Time to abolish the Senate

There is quite a scandal going on in Ottawa right now and I have two opinions on it.
I’ll get to those two thoughts further down, but here is a quick look at the “Senate Scandal Timeline” as compiled by the CBC. It hopefully will explain what has happened on the issue before I share my thoughts.
•Dec. 22, 2008—Conservatives Mike Duffy (P.E.I.), Pamela Wallin (Saskatchewan), and Patrick Brazeau (Quebec) are among 18 people named to the Senate by Prime Minister Stephen Harper.
•June 13, 2012—Auditor General Michael Ferguson recommends the Senate require documentation for more of senators’ expense claims after finding the Senate did not have proper documentation to support living expense claims in two of seven cases examined.
•Dec. 6, 2012—Senate internal economy committee announces it will conduct an audit to assess “whether all senators’ declarations of primary and secondary residence are supported by sufficient documentation” (documentation includes provincial health card, driver’s licence, and voting registration).
•Feb. 4-5 2013—P.E.I. Health minister Doug Currie confirms to CBC News that Duffy applied for a provincial health card just before Dec. 25, 2012 (CBC News also reports that a property tax assessment shows Duffy does not receive a P.E.I. resident tax credit for his Cavendish home).
•Feb. 8—Senate announces it has hired outside auditor Deloitte to examine the residency declarations and related expenses of Duffy, Brazeau, and Liberal Senator Mac Harb (it also is seeking legal advice about Duffy’s residency status).

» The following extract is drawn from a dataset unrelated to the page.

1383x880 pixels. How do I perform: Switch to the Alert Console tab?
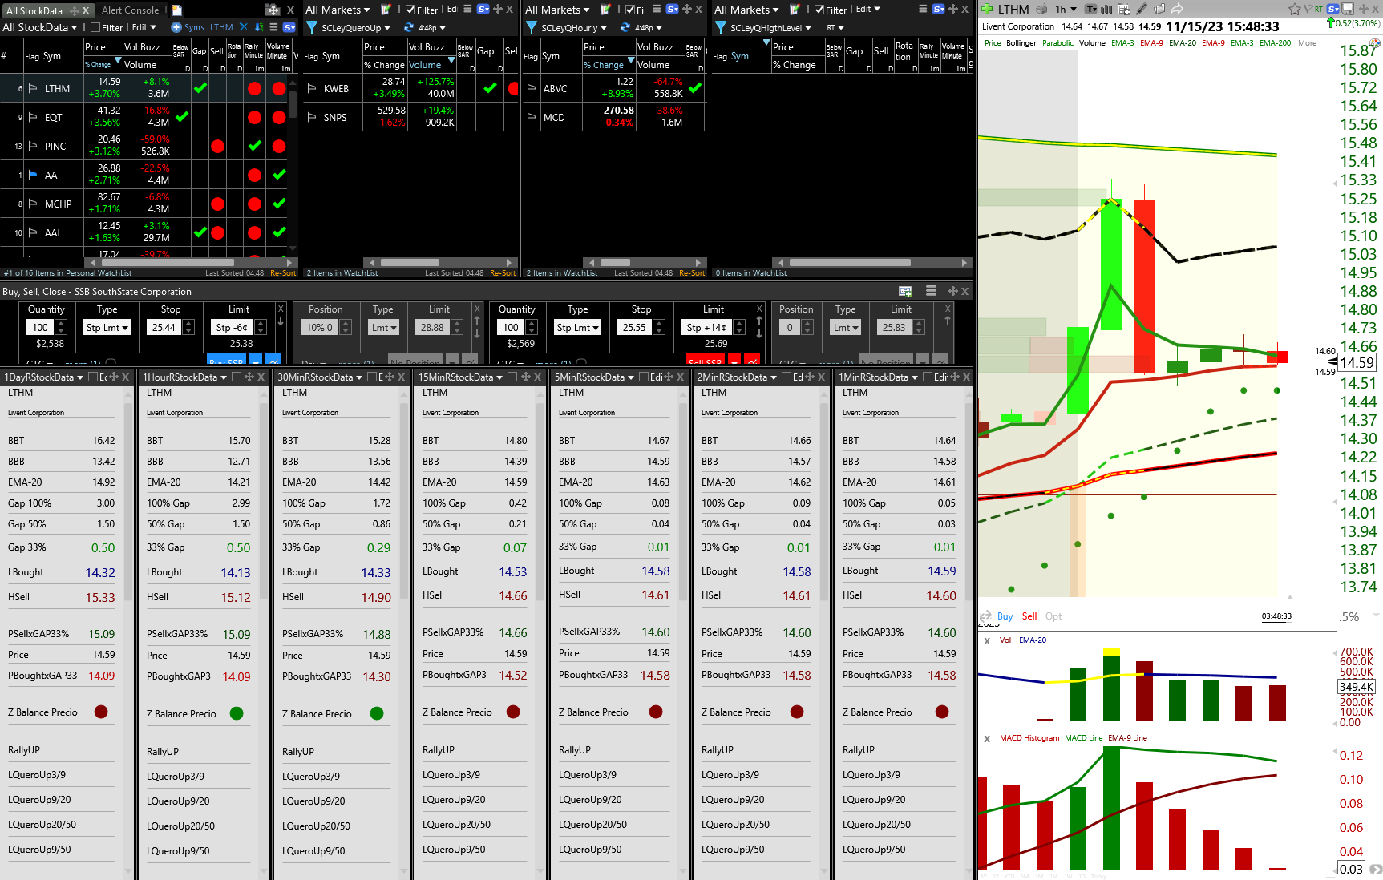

•March 26—Auditor Deloitte receives a letter from Duffy’s legal counsel stating that Duffy had repaid more than $90,000 in expenses, and no longer would be participating in the audit.
•April 19—Duffy issues statement saying he has repaid more than $90,000 in housing and living expenses (Senate committee on internal economy confirms $90,172.24 repayment, but does not say when payment was made).

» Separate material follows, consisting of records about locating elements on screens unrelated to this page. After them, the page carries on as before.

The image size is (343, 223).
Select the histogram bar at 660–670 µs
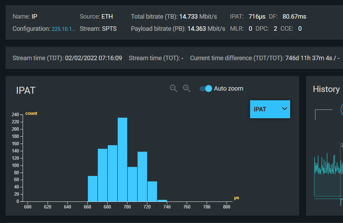pos(93,188)
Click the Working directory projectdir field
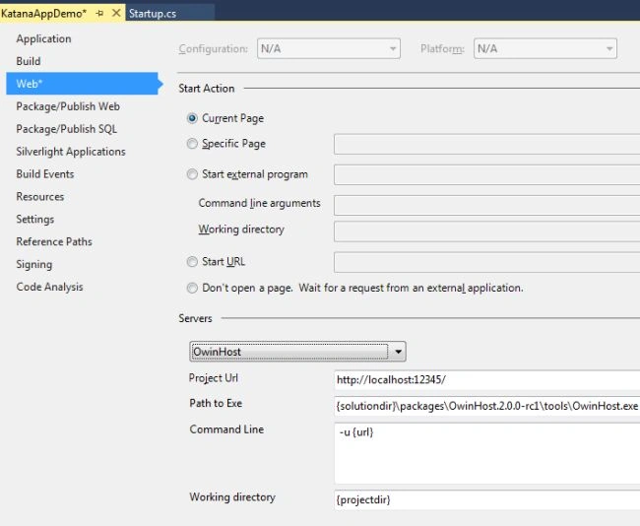This screenshot has height=526, width=640. pos(487,499)
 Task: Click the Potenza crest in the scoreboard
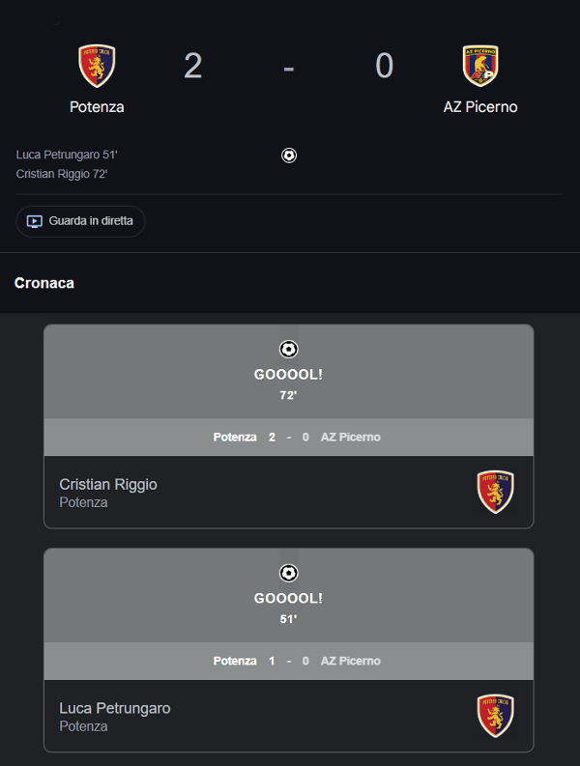[97, 66]
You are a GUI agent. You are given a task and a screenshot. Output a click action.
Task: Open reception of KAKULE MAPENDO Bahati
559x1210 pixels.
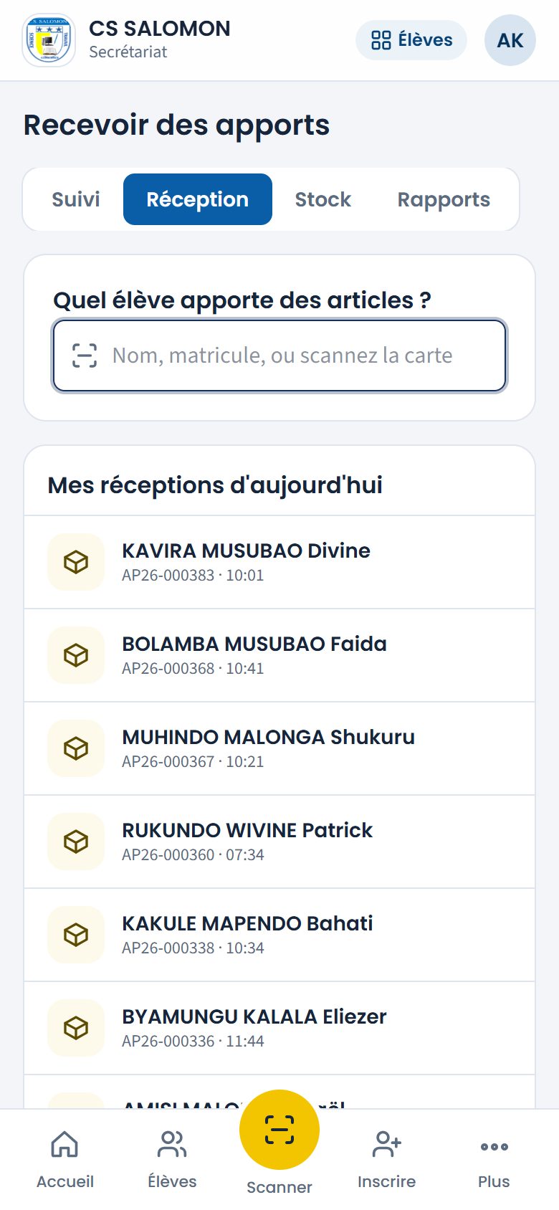point(280,935)
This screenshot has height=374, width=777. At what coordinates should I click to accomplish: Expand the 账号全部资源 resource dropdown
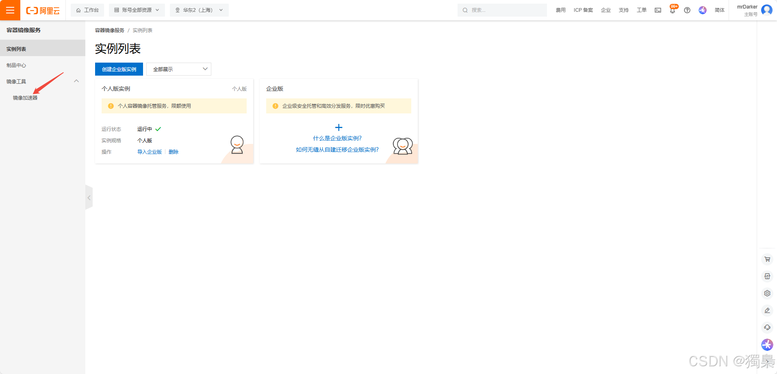137,10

•May 15—Following a report by CTV News, PMO spokesman Andrew MacDougall confirms the prime minister’s chief of staff, Nigel Wright, wrote a personal cheque for $90,172.24 to repay Duffy’s living expenses, and says the cheque was a gift, not a loan.
Conservative spokesman Fred Delorey says “no party money involved in any way” in Duffy repayment. Duffy and Wright decline comment.

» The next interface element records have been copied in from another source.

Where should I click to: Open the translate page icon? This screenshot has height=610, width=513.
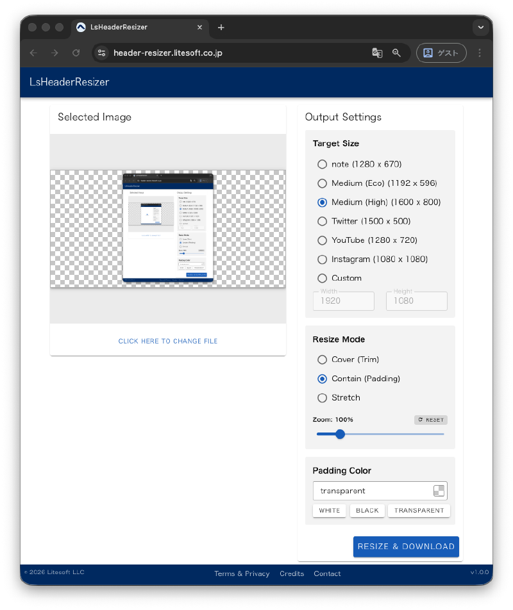point(377,53)
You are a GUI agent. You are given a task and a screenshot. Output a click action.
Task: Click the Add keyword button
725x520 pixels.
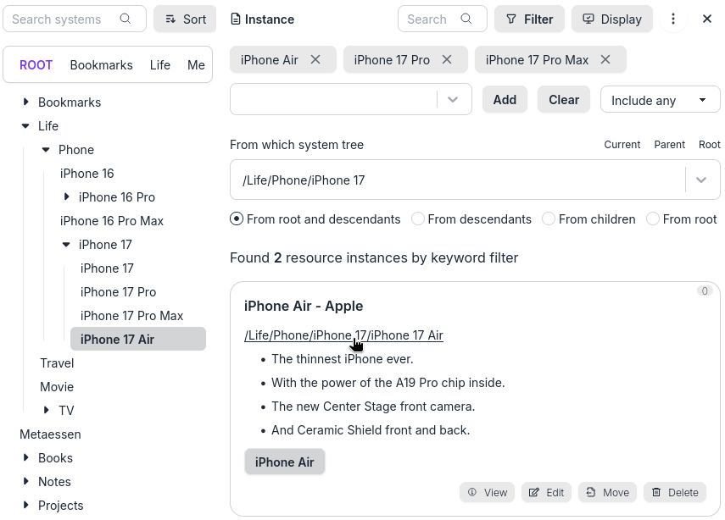pos(505,100)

•May 16—Mike Duffy quits the Conservative caucus to sit as an independent senator “pending resolution” of the expense questions. PMO says Nigel Wright has the “full confidence” of the prime minister.
•May 17—PMO spokesman says Wright is “staying on.”
•May 19—Nigel Wright resigns “in light of the controversy surrounding my handling of matters involving Senator Duffy,” adding he did not tell Harper of the repayment “either before or after the fact.”
Harper says in a statement he accepted Wright’s resignation “with great regret.” Ray Novak, Harper’s principal secretary, takes over as chief of staff.
•May 21—Prime Minister Stephen Harper allowed journalists into a Conservative caucus meeting while he spoke to his MPs and senators. He told them he was “very upset” about the recent conduct of “some parliamentarians” and his own office, but he did not name names and did not specifically address the Senate spending scandal.
He did not take questions from reporters and they were asked to leave when he was done speaking. Following the meeting, the prime minister left for a week-long trip to Latin America.
•May 27—In spite of being in Canada, and in Ottawa, the prime minister refuses to attend what would be his first Question Period since Canadians found out about Nigel Wright’s secret payment to Mike Duffy.
The heritage minister is forced to answer questions on his behalf.
So my two cents? First, I believe the RCMP should be called in immediately to investigate the alleged $90,000 “hush money” payment from Prime Minister Harper’s Chief of Staff Nigel Wright to Sen. Mike Duffy.
Such a payment, if it occurred, would violate at least two laws–the Parliament of Canada Act and the Criminal Code. The police need to be involved in this matter right now and to ensure that there are no further cover-ups.
Secondly, this sort of thing has gone on for too long. New Democrats have called for the abolition of the Senate for more than 50 years because of this sort of behaviour by nearly every past Conservative and Liberal government.
We believe the time finally has come to abolish the unaccountable and unelected Senate as soon as possible, and we hope you agree.